Whilst you are reading this post, you are very likely holding your PC mouse or your phone with the same hand that you usually use for writing a letter or throwing a stone. This is unsurprising: humans tend to have a strong preference for either using our left or right hand to manipulate objects. But this behavioural lateralization applies not only to the motor movements of our limbs but also in how we perceive information with our senses – we can have a preference in using our left or right eye or ear as well. A preference for using your left hand or your right eye is favoured in evolutionary terms because it increases your multitasking capacities by allowing your brain hemispheres to specialize in different functions. It is therefore somewhat expected that the same adaptation occurs in non-human animals: For example, chicks exhibiting a preference for either the left or the right eye detect predators faster and are better at discriminating food items than chicks that do not show such a bias. But there are downsides as well, in particular when whole populations tend to have a bias in the same direction: prey animals are more prone to being caught when predators know they will attempt to escape in a certain direction.

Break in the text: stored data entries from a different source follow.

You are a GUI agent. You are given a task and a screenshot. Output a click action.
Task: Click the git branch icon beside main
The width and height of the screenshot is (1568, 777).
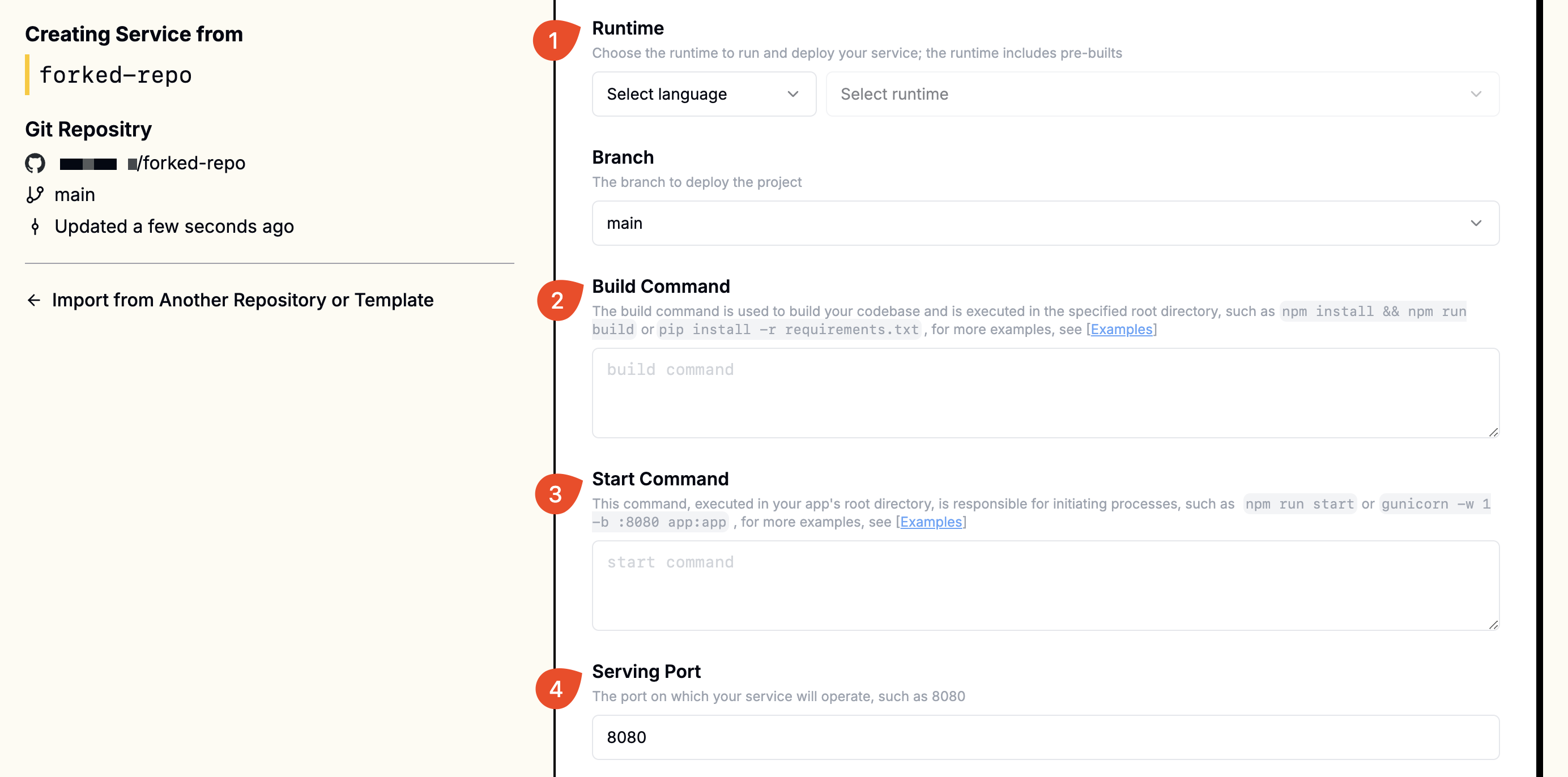(35, 195)
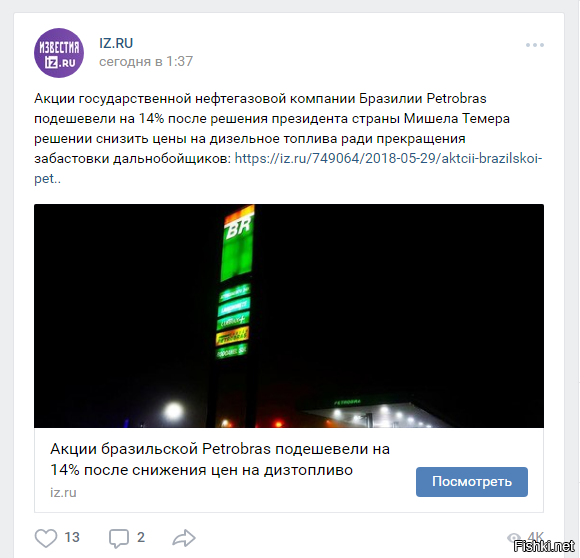This screenshot has width=580, height=558.
Task: Click the comment count 2
Action: [x=141, y=537]
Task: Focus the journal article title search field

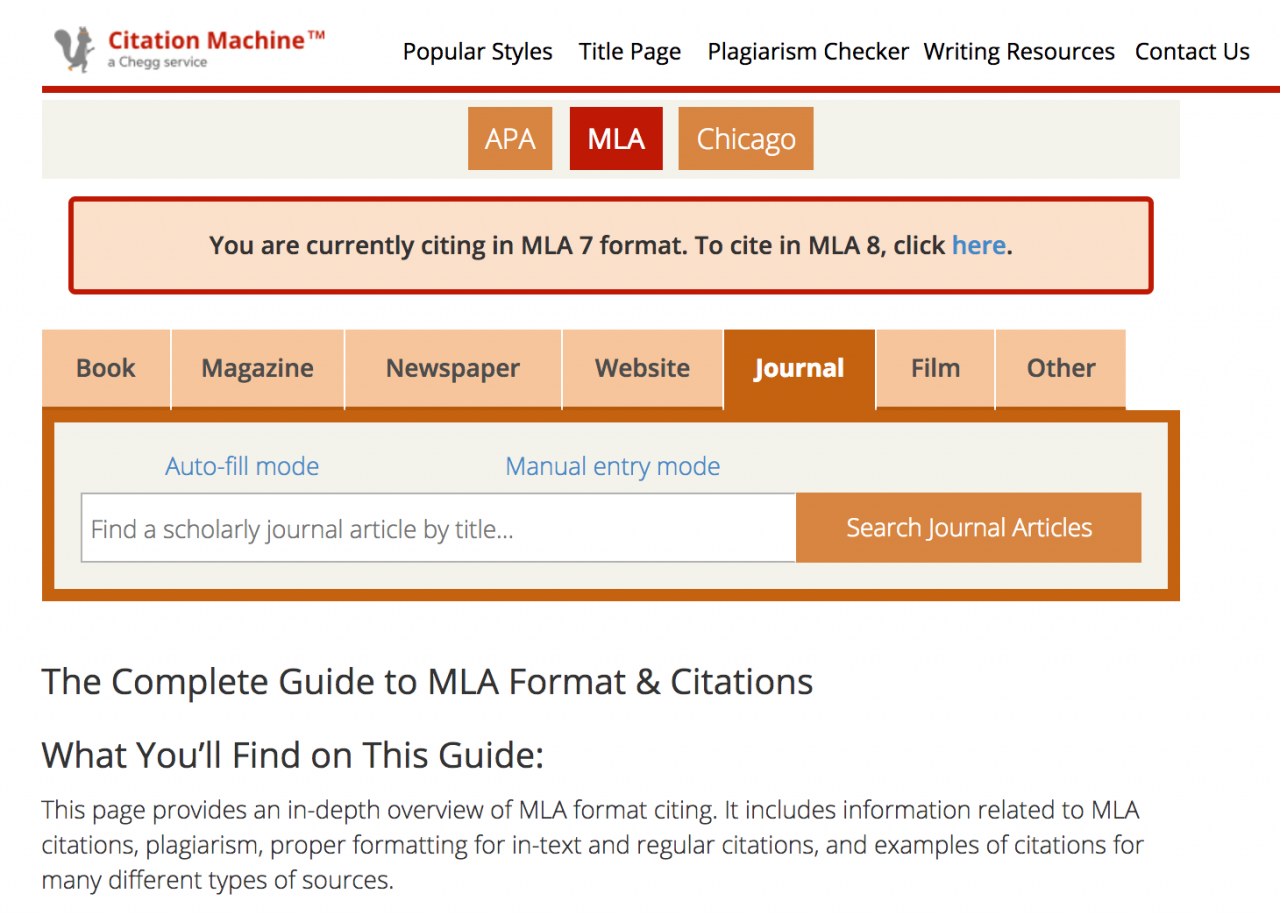Action: pos(439,528)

Over the last few years, farm animals have come under the spotlight for research on lateralized behaviour as the preference in using the left or right limb or eye might be also influenced by the emotional state you are experiencing. Indeed, investigating these behavioural biases might help us to make better judgments on the emotional states farm animals experience in certain situations.
A new paper aims to provide a more holistic picture of motor lateralization in pigs. To this end, researchers not only measured pigs’ preferences in using a certain leg to step off and on a platform when entering or leaving a test arena, but also measured which side of their snout they preferred when manipulating objects as well as the direction their tails were curled.
A clear majority of their subjects did not show a consistent preference for either the left or right foot but used them interchangeably. These results are in line with those found in other ungulate species, such as goats, using the same task. One explanation might be that, in contrast to humans who interact a lot with other people using their hands, ungulates do not need to coordinate their behaviour with others in the complex ways that primates do.
However, while pigs did not show a uniform preference for their left or right foot, a high percentage showed a side preference for manipulation with their snout and tail curling. While left and right-snouted pigs occurred at similar numbers, the majority of pigs had their tails curled to the right-hand side. This last finding raises a lot of questions because little is known about why and when the tail of the domestic pig is actually curled – in contrast to wild boar. Some suggest that the curling itself may have a function during interactions with other pigs but also with humans. It also seems to be an indicator of tail-baiting outbreaks, a common welfare issue in pig farming.
The researchers now want to have a closer look at whether being left or right-curled is associated with a pigs’ personality or emotional state. So maybe in the future, farmers can see from the curly tails of their pigs whether they are shy observers or risk-seeking adventurers.